Start with the first line of the data and end with the line that holds "October 2008 (646, 2172)"; write out each one exactly.

┄┄┄┄┄┄┄┄┄┄┄┄┄┄┄┄┄┄┄┄

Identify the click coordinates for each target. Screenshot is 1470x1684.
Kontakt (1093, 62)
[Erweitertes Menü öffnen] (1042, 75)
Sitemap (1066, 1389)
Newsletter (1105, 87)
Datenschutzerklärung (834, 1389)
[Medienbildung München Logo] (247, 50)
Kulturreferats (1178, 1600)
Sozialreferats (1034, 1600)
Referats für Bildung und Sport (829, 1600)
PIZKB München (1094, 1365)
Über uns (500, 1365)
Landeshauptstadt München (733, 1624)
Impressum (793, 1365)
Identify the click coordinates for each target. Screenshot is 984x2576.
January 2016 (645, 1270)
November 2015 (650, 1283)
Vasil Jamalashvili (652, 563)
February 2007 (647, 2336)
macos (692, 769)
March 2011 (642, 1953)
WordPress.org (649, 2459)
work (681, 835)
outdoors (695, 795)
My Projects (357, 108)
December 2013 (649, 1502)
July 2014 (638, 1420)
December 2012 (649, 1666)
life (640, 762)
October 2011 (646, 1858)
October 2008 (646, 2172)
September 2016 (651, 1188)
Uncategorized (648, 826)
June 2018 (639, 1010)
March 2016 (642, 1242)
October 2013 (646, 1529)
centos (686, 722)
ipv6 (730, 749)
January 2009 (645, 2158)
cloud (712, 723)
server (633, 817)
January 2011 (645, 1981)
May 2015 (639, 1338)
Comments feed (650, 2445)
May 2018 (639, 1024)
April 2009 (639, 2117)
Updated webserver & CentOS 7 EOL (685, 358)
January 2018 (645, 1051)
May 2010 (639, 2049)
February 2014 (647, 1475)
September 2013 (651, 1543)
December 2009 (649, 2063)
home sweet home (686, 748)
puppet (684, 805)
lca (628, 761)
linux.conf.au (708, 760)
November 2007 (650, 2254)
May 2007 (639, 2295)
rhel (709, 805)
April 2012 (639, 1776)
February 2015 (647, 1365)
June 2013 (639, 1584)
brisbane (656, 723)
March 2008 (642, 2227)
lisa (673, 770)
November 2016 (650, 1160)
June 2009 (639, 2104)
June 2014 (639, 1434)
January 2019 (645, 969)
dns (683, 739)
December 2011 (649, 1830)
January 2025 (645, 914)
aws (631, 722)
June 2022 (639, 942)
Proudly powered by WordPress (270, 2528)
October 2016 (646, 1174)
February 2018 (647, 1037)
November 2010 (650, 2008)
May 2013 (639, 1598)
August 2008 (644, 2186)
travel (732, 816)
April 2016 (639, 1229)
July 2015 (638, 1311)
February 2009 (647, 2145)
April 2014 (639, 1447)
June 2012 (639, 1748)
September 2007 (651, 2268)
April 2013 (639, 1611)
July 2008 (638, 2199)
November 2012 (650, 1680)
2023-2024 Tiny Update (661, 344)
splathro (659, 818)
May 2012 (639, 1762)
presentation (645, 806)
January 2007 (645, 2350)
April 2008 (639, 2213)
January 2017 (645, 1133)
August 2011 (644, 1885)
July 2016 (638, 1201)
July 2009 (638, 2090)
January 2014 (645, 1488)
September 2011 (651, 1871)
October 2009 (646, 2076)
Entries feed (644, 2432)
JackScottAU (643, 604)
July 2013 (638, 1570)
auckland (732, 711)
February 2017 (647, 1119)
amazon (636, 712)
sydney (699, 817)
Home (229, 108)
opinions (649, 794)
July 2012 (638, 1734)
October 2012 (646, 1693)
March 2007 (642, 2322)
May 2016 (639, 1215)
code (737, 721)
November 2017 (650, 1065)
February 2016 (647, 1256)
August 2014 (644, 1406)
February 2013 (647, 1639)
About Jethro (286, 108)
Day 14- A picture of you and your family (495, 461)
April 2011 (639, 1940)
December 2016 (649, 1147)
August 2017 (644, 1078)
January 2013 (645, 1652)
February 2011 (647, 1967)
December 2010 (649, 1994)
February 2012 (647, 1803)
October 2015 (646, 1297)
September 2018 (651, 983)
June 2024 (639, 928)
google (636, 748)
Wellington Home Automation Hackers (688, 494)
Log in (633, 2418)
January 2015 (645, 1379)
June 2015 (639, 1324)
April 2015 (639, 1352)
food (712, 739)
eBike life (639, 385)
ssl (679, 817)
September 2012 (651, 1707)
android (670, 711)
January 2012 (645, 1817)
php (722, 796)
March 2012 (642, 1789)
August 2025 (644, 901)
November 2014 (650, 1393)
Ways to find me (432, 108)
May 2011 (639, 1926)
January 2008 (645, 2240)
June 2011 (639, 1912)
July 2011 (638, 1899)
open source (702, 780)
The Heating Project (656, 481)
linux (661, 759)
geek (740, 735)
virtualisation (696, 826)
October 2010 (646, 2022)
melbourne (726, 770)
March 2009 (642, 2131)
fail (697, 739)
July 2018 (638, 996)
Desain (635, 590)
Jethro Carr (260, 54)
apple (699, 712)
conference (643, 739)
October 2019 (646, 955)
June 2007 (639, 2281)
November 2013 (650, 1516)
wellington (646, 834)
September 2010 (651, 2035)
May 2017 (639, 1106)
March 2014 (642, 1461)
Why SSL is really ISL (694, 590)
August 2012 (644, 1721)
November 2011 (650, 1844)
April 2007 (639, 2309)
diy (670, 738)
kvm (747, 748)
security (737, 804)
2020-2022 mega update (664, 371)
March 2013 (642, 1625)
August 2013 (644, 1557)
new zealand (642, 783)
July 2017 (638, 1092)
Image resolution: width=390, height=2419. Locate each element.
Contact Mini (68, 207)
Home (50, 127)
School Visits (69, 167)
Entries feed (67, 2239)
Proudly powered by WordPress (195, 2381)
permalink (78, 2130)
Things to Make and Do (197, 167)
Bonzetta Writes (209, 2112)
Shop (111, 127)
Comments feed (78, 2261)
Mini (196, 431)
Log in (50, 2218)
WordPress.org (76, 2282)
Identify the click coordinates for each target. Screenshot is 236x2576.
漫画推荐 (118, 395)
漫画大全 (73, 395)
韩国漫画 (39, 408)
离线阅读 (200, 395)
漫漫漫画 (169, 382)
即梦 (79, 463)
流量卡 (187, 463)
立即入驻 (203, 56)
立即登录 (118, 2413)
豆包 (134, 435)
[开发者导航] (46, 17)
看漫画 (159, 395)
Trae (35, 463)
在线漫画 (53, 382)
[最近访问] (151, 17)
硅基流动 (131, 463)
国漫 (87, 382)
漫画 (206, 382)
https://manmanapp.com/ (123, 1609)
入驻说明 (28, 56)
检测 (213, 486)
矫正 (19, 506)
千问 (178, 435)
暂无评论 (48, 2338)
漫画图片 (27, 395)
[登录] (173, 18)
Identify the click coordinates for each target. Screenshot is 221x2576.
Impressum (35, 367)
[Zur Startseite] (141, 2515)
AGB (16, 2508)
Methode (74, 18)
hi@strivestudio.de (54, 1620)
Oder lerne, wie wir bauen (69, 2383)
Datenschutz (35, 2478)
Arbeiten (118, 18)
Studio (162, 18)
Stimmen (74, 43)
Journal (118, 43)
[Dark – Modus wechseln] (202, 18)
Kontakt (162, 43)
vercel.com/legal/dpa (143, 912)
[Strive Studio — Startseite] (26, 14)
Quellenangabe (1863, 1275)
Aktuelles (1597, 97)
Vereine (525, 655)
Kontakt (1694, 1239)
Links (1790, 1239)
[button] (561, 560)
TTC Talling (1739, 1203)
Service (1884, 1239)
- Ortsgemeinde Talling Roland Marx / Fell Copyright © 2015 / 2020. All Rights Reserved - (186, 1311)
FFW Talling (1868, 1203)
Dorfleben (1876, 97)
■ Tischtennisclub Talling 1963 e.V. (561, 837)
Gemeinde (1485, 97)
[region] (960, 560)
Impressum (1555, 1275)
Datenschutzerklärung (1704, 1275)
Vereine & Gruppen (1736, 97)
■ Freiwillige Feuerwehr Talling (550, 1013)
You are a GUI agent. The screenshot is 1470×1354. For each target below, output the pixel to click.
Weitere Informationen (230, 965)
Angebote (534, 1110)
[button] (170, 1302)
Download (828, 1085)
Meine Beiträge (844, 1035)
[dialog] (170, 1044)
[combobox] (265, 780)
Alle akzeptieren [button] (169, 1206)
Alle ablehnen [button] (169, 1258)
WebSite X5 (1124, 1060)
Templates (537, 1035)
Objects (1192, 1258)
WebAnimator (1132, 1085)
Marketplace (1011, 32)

┄┄┄┄┄┄┄┄┄┄┄┄┄┄┄┄┄┄┄┄

◆ ANSWER:
Identify the click coordinates for each target. Screenshot is 1470x1684.
Kontakt (1093, 62)
[Erweitertes Menü öffnen] (1042, 75)
Sitemap (1066, 1389)
Newsletter (1105, 87)
Datenschutzerklärung (834, 1389)
[Medienbildung München Logo] (247, 50)
Kulturreferats (1178, 1600)
Sozialreferats (1034, 1600)
Referats für Bildung und Sport (829, 1600)
PIZKB München (1094, 1365)
Über uns (500, 1365)
Landeshauptstadt München (733, 1624)
Impressum (793, 1365)
Identify the click coordinates for each target. Screenshot is 984x2576.
January 2016 (645, 1270)
November 2015 (650, 1283)
Vasil Jamalashvili (652, 563)
February 2007 (647, 2336)
macos (692, 769)
March 2011 (642, 1953)
WordPress.org (649, 2459)
work (681, 835)
outdoors (695, 795)
My Projects (357, 108)
December 2013 (649, 1502)
July 2014 (638, 1420)
December 2012 (649, 1666)
life (640, 762)
October 2011 (646, 1858)
October 2008 (646, 2172)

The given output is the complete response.